St Vincent Place houses

St Vincent Place houses

3 June 2018:

I think of #StVincentPlace #SouthMelbourne as full of grand terraces, but there’s actually a lot of free-standing #villas and single storey ones too. It’s now extremely expensive real estate, so they’re all totally renovated, paint taken off bricks, mostly heritage colours, but the paint-everything-shades-of-grey disease also to be seen. They’ve all got giant extensions behind, the first one even has a basement pool, but nothing allowed to stick behind thank goodness. St Vincent Place is the only urban area listed by #heritagevictoria- once they listed it they realised the work involved in approving every little thing (or big things in this case) created a giant workload, so they havnt done it again. Councils are mostly good at protecting precincts in any event. Mostly.

Repost this day 2018 : #StVincentPlace, a fine #terracepair. Proper #Victoriancolours, I’m very pleased to see. I’m guessing Manila, Cumberland Stone, and Rich Red. Yes it’s all very earthy, but that’s pretty typical for the period – though the walls would usually be #cementrender #grey, the Victorians liked a bit of contrast. It’s a far cry from the currently popular so boring dark grey on light grey. Nice to see two owners agreeing on matching colours too.

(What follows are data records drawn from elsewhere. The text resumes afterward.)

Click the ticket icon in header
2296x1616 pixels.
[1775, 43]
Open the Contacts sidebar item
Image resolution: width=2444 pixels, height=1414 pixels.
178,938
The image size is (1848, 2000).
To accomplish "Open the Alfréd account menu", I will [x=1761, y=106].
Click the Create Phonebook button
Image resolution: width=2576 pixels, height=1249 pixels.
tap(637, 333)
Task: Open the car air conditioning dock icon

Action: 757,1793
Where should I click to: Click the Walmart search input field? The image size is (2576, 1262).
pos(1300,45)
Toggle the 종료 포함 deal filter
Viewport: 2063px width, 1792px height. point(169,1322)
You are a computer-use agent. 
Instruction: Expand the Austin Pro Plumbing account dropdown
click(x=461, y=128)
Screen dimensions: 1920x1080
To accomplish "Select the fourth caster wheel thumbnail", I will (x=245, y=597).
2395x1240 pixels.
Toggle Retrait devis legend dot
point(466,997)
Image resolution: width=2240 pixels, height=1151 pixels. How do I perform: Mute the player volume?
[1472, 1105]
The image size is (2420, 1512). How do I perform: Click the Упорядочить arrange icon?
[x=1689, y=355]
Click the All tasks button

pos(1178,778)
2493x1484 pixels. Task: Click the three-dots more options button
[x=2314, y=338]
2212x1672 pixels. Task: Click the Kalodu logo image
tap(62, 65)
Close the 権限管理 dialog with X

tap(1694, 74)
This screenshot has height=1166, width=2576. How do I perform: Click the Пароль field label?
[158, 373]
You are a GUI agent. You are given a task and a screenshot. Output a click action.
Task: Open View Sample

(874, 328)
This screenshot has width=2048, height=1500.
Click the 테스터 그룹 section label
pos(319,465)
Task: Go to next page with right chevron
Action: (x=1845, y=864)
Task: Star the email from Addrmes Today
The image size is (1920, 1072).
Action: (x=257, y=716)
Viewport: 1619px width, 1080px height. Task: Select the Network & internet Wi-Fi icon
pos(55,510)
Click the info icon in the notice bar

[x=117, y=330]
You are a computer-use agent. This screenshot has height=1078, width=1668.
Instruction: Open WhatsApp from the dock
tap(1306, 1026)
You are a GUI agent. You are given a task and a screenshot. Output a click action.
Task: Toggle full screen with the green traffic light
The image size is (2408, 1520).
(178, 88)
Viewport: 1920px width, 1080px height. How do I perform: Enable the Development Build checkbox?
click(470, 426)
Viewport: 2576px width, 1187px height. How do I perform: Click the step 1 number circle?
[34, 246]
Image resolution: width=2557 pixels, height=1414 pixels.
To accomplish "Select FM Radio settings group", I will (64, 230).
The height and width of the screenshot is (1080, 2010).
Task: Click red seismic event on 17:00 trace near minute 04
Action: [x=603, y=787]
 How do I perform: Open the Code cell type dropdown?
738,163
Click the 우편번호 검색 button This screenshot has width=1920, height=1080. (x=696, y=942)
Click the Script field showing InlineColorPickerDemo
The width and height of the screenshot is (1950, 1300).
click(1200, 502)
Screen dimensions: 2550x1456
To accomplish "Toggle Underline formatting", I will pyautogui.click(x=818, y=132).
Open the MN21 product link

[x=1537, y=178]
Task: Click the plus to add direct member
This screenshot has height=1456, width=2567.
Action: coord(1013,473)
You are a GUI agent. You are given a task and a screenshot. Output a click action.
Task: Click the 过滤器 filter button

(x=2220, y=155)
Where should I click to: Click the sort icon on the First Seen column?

This grand but otherwise typical house in #stvincentplace has this great detail on the parapet! Classical dolohins. It’s also just been completely done over. But actually there wasn’t much original inside left, in fact in 2013 it was sold half gutted/renovated, but then they left just three walls and some roof; the end result though is very nice, channeling Victorian houses without being literal. By @b.e_architecture, and completed maybe 6 months before I took my photos.

Repost 2019: There’s not that much #ArtNouveau in Melbs really, especially on houses, but here’s one in #StVincentPlace that looks to me like it’s inspired by the 1898 Secession building in Vienna, with that little dome and vegetal ornament, though vastly simplified. This is a c1905 renovation of an earlier house, and no architect has been identified. But just might be #ArthurFisher who did a pair of terraces in Park Street South Yarra in 1906 that also features Art Nouveau, and has very similar wide leaf decoration. But then Billilla in Brighton from 1907 has similar ornament, and that’s by Walter Butler, then there’s also the 1910 Bayview hotel in Nelson place Williamstown, by architect Gordon McCrae. So maybe it was just what the modeller liked to do !

Repost 2019: Fantastic house in #StVincentPlace #AlbertPark by #FrederickDeGaris, who did some pretty OTT Italianate stuff esp in the south area, but here in 1893 went for an eclectic mix, #polychromebrick like the so-called #LombardicRomanesque, with round arched windows, the diagonal planning that was later so typical for Edwardian houses, and a wonderfully lacy, complex #castironverandah.

17 June 2018

Repost 2018: Elegant house in St Vincent Place, Albert Park, c1879. Very unusual #castironlace #verandah, curving out at the ends; it’s not like you get more balcony space, but it’s nice. Another house there that’s changed hands recently, sold in 2015, so there’s some pics of the inside – not terribly exciting though.

16 March 2020

When you build a #terracehouse, but you really want a tower too ! This is in #StVincentPlaceAlbertPark, from back in Oct that I never posted. Don’t know date or architect but prob 1880s, when towers were popular. Interesting that the front door is kind of hidden down the side, though it is marked by the tower.